Voyagers put in here to buy fish, which formerly was dried,
salted, and sent to Egypt; and, during the Hajj season, the
Juhaynah occupy a long straggling village of huts on the south
side of the island.

[EN#48] There are now no less than three lines of steamers that
connect the western coast of Arabia with the north. The first is
the Egyptian Company, successively called Mejidíyyah, Azízíyyah,
and Khedivíyyah, from its chief actionnaire: the packets, mostly
three-masted screws, start from Suez to Jeddah every fortnight.
Secondly, the Austro-Hungarian Lloyd which, with the subvention
of £1400 per voyage, began in 1870 to ply monthly between
Constantinople, Port Sa'íd, Suez, Jeddah, and Hodaydah: it has
been suspended since the beginning of the Russo-Turkish war.
Thirdly, the British India Steam Navigation Company sends every
three weeks a ship from London viâ the Canal to Jeddah, Hodaydah,
and Aden. A fourth is proposed; Bymen's (Winan's?) steamers are
establishing a London-Basrah (Bassorah) line, in whose itinerary
will be Jeddah.

[EN#49] The observation was taken on board the Sinnár, by the
first lieutenant Násir Effendi Ahmed: of course I am not
answerable for its correctness, although the latitude cannot be
far out. Thus the difference of parallel between it and El-Wijh
(north lat. 26° 14') would be sixty-eight direct geographical
miles.

[EN#50] Beni Kalb: so the Juhaynah were called in the Apostle's
day.

[EN#51] The site was probably near the Shaykh's tomb, where there
are wells which in winter supply water.

[EN#52] This is the volume which I have translated: see also Dr.
Beke's papers in the Athenæum (February 8 and 15, 1873).

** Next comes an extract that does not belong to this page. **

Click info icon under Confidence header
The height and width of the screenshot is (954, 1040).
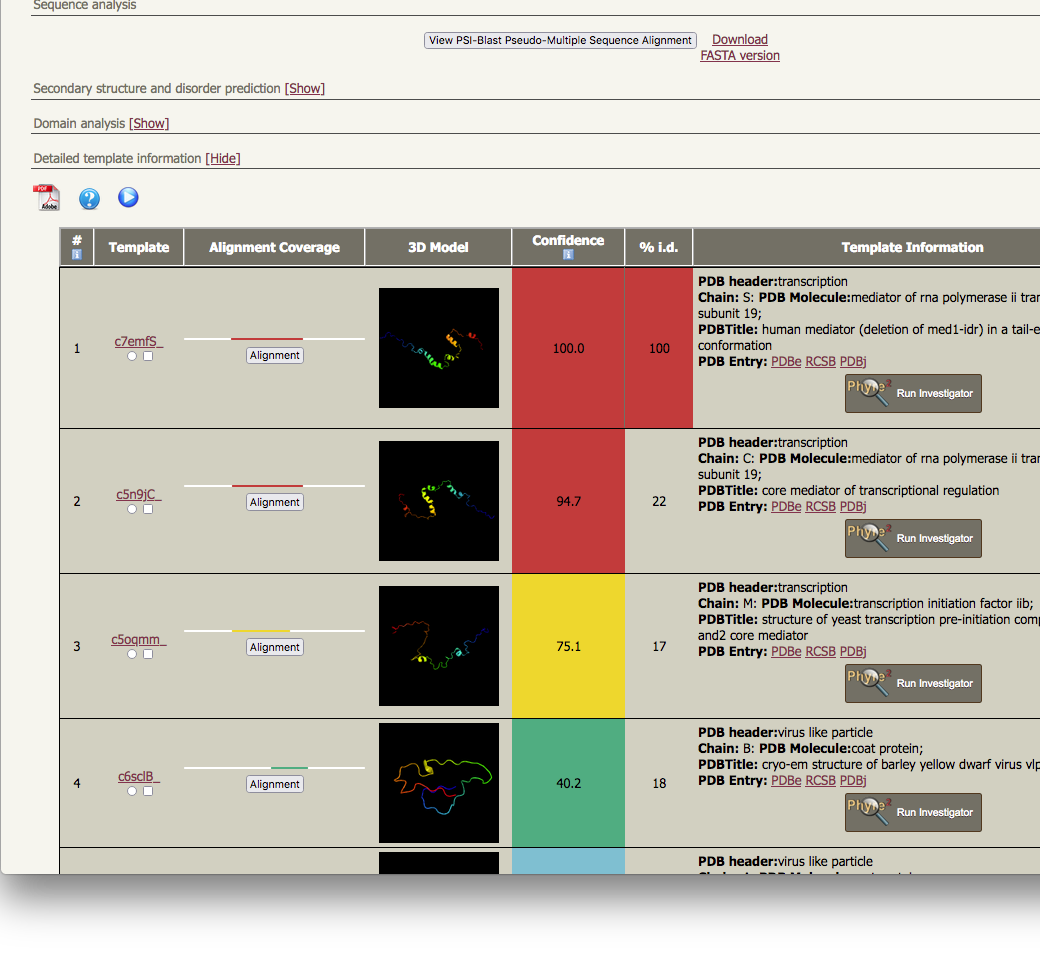point(568,255)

[EN#53] See "Mount Sinai a Volcano" (Tinsleys). For a list of
Yakut's volcanoes, see Dr. Beke, "Sinai in Arabia," Appendix, p.
535.

[EN#54] Vol. II. p. 187.

[EN#55] "The Gold-Mines of Midian," p. 213.

[EN#56] As regards these and similar graffiti see (Athenaeum,
March 16, 1878) an excerpt from the last Comptes Rendues of the
Acad. des Inscript. et B. Lettres, Paris. The celebrated M.
Joseph Halévy attacked in their entirety (about 680) the
rock-writings in the Safá desert, south-east of Damascus. The
German savants, mostly attributing them to the Sabá tribes, who
immigrated from Yemen about our first century, tried the
Himyaritic syllabaries and failed. M. Halévy traces them to the
Beni Tamúd (Thamudites), who served as mercenaries in the Roman
army, and whose head-quarters we are now approaching. They
contain, according to him, mostly proper names, with devotional
formulae, similar to those of the Sinaitic inscriptions and the
Kufic and later epigraphs which we discovered. For instance, "By
A., son of B., in memory of his mother; he has accomplished his
vow, may he be pardoned." The language is held to be intermediate
between Arabic and the northern Semitic branches. Names of the
Deity (El and Loo or La'?) are found only in composition, as in
Abd-El ("Abdallah, slave of El"); and the significant absence of
the cross and religious symbols remarked in the Syrian
inscriptions, denotes the era of heathenism, which lasted till
the establishment of Christianity, about the end of the third
century. "At that time," M. Halévy says, "Christianity became the
official religion of the Empire; doubt and scepticism penetrated
amongst those Arabic tribes which were the allies of Rome, and
amongst whom, for a certain time, a kind of vague Deism was
prevalent until the day when they disappeared, having been
absorbed by the great migrations which had taken place in those
countries."

[EN#57] Some call it so; others Umm Karáyát: I have preferred the
former--"Mother of the Villages," not "of Villages"--as being
perhaps the more common.

[EN#58] See Chap. XIX.

[EN#59] Vol. II. Chap. X.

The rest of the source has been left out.